Pintu rumah yang terbuka lebar membuat Aksara kembali berlari setelah sebelumnya ia berhenti untuk menghela napas panjang. Kabar mengejutkan yang dibicarakan oleh beberapa temannya di kampus membuat ia meninggalkan kelas siang tanpa pikir panjang. Ia hanya ingin memastikan. Ia hanya ingin pulang.
"Bu ... Ibu!" teriaknya, bahkan sebelum memasuki rumah.
Tampaknya, tak ada lagi yang perlu dipastikan. Rumahnya sudah penuh dengan tetangga dan suara keras dari televisi membuat kakinya lemas, hingga ia terduduk begitu saja.
"KRI Nakula 204 yang hilang kontak saat melakukan latihan gabungan di perairan Laut Jawa membawa 50 awak kapal. Seluruh awak, termasuk Komandan Kapal Selam Letkol Bayu Ambarama, masih dinyatakan hilang. Panglima TNI dan seluruh jajarannya sudah membentuk posko darurat untuk ...."
Telinganya tidak lagi mampu mendengar pewarta berita karena kini Aksara hanya mampu mendengar samar-samar bisikan tetangga yang mengasihani ibunya. Sadar bahwa bukan saatnya untuk diam, ia pun bangkit dan mendekati ibunya yang terduduk lemas di depan televisi.
"Ayah selamat, Bu. Insyaa Allah, Ayah selamat," ujar Aksara berusaha menahan getar yang terasa di bibirnya. Ia merengkuh pundak ibunya dan menepuk pundak rapuh itu perlahan.
Nuri—ibu Aksara—tersenyum lemah. Wanita paruh baya itu memegang tangan kiri Aksara dan menggenggam erat. "Kakakmu udah pulang?"
"Belum. Aksa belum liat Mas Andra, Bu."
"Ya sudah. Kamu ganti baju sama salat zuhur dulu. Doakan supaya Ayahmu masih dilindungi sama Allah."
Ada keberatan yang muncul saat ibunya mengatakan kalimat itu. Benar, dia memang belum salat zuhur karena azan baru berkumandang saat ia tiba di gang rumahnya. Benar, dia harus terus berdoa agar ayahnya selamat dan bisa kembali berkumpul dengan mereka. Namun meninggalkan ibunya bersama para tetangga? Rasanya itu bukan pilihan tepat. Aksara khawatir, para tetangga ini bisa melemahkan semangat ibunya.

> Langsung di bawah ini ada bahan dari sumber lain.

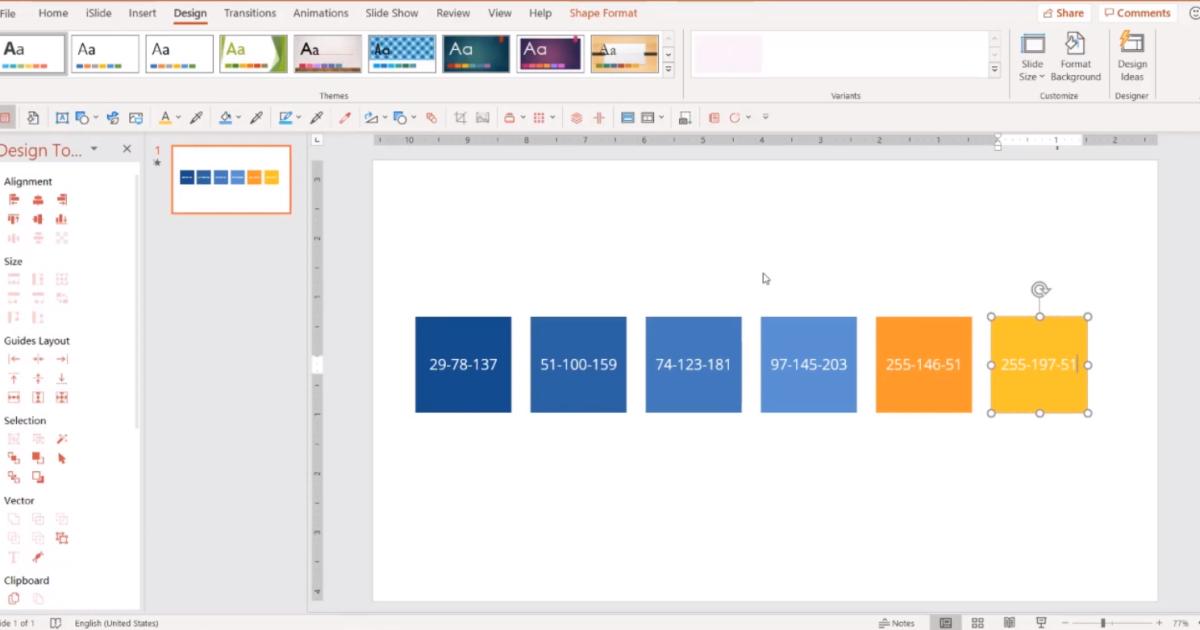This screenshot has width=1200, height=630.
Task: Click the Align Left icon under Alignment
Action: click(14, 199)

Sekali lagi Aksara memastikan. Ia tatap manik cokelat sang ibu dengan kening yang sedikit berkerut.
"Habis salat, kamu bisa nemenin Ibu, Nak."
Ah, ibu mana yang tidak mengerti isi hati anaknya. Aksara pun bangkit dan berjalan menuju kamarnya ketika ia mendengar suara kakaknya memberi salam.
Alhamdulillah, Mas Andra bisa nemenin Ibu pas aku salat, batinnya.
Dalam benak Aksara, berbagai kemungkinan muncul. Kemungkinan ayahnya kembali dengan selamat, kemungkinan hanya tubuh ayahnya saja yang kembali, dan bahkan kemungkinan terburuk—ayahnya benar-benar tidak kembali lagi.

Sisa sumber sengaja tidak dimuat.